(Click-target data)
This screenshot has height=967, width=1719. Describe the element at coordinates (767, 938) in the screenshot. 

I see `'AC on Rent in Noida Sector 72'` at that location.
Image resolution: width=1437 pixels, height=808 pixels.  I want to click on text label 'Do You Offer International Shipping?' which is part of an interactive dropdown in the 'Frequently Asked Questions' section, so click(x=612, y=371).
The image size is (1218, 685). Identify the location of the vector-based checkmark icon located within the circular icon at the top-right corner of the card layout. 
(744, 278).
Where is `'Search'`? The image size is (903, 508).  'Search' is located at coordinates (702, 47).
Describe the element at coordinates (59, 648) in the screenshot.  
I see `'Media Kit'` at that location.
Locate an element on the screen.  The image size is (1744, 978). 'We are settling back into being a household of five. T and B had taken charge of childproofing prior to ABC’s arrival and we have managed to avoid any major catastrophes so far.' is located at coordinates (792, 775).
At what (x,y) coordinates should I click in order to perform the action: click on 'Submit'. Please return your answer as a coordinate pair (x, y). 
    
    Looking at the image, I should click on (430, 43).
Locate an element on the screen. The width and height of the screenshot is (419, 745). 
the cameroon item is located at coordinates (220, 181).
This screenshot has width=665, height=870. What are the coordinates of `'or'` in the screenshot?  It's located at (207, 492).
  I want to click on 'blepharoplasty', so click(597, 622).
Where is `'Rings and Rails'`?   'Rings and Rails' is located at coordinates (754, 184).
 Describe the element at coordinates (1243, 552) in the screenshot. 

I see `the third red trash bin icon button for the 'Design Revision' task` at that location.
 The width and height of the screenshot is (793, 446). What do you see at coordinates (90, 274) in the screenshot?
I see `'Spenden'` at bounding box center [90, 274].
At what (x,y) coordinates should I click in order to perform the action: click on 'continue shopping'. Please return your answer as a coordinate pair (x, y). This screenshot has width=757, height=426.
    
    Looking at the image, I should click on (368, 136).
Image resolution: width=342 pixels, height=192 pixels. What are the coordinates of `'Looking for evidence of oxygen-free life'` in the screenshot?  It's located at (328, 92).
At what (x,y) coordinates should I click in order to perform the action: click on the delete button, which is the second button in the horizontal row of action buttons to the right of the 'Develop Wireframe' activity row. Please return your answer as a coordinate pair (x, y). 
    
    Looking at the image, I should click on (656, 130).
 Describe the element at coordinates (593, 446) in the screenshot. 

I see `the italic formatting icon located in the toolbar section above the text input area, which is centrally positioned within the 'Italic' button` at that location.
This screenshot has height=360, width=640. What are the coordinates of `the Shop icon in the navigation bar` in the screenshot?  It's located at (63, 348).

§ STATED PROBLEM
Return all of the lines above word for word, with nothing changed.

§ OUTPUT FOR THIS EXERCISE
This screenshot has height=967, width=1719. Describe the element at coordinates (767, 938) in the screenshot. 

I see `'AC on Rent in Noida Sector 72'` at that location.
Image resolution: width=1437 pixels, height=808 pixels.  I want to click on text label 'Do You Offer International Shipping?' which is part of an interactive dropdown in the 'Frequently Asked Questions' section, so click(x=612, y=371).
The image size is (1218, 685). Identify the location of the vector-based checkmark icon located within the circular icon at the top-right corner of the card layout. 
(744, 278).
Where is `'Search'`? The image size is (903, 508).  'Search' is located at coordinates (702, 47).
Describe the element at coordinates (59, 648) in the screenshot.  
I see `'Media Kit'` at that location.
Locate an element on the screen.  The image size is (1744, 978). 'We are settling back into being a household of five. T and B had taken charge of childproofing prior to ABC’s arrival and we have managed to avoid any major catastrophes so far.' is located at coordinates (792, 775).
At what (x,y) coordinates should I click in order to perform the action: click on 'Submit'. Please return your answer as a coordinate pair (x, y). 
    
    Looking at the image, I should click on (430, 43).
Locate an element on the screen. The width and height of the screenshot is (419, 745). 
the cameroon item is located at coordinates (220, 181).
This screenshot has width=665, height=870. What are the coordinates of `'or'` in the screenshot?  It's located at (207, 492).
  I want to click on 'blepharoplasty', so click(597, 622).
Where is `'Rings and Rails'`?   'Rings and Rails' is located at coordinates (754, 184).
 Describe the element at coordinates (1243, 552) in the screenshot. 

I see `the third red trash bin icon button for the 'Design Revision' task` at that location.
 The width and height of the screenshot is (793, 446). What do you see at coordinates (90, 274) in the screenshot?
I see `'Spenden'` at bounding box center [90, 274].
At what (x,y) coordinates should I click in order to perform the action: click on 'continue shopping'. Please return your answer as a coordinate pair (x, y). This screenshot has width=757, height=426.
    
    Looking at the image, I should click on (368, 136).
Image resolution: width=342 pixels, height=192 pixels. What are the coordinates of `'Looking for evidence of oxygen-free life'` in the screenshot?  It's located at (328, 92).
At what (x,y) coordinates should I click in order to perform the action: click on the delete button, which is the second button in the horizontal row of action buttons to the right of the 'Develop Wireframe' activity row. Please return your answer as a coordinate pair (x, y). 
    
    Looking at the image, I should click on (656, 130).
 Describe the element at coordinates (593, 446) in the screenshot. 

I see `the italic formatting icon located in the toolbar section above the text input area, which is centrally positioned within the 'Italic' button` at that location.
This screenshot has height=360, width=640. What are the coordinates of `the Shop icon in the navigation bar` in the screenshot?  It's located at (63, 348).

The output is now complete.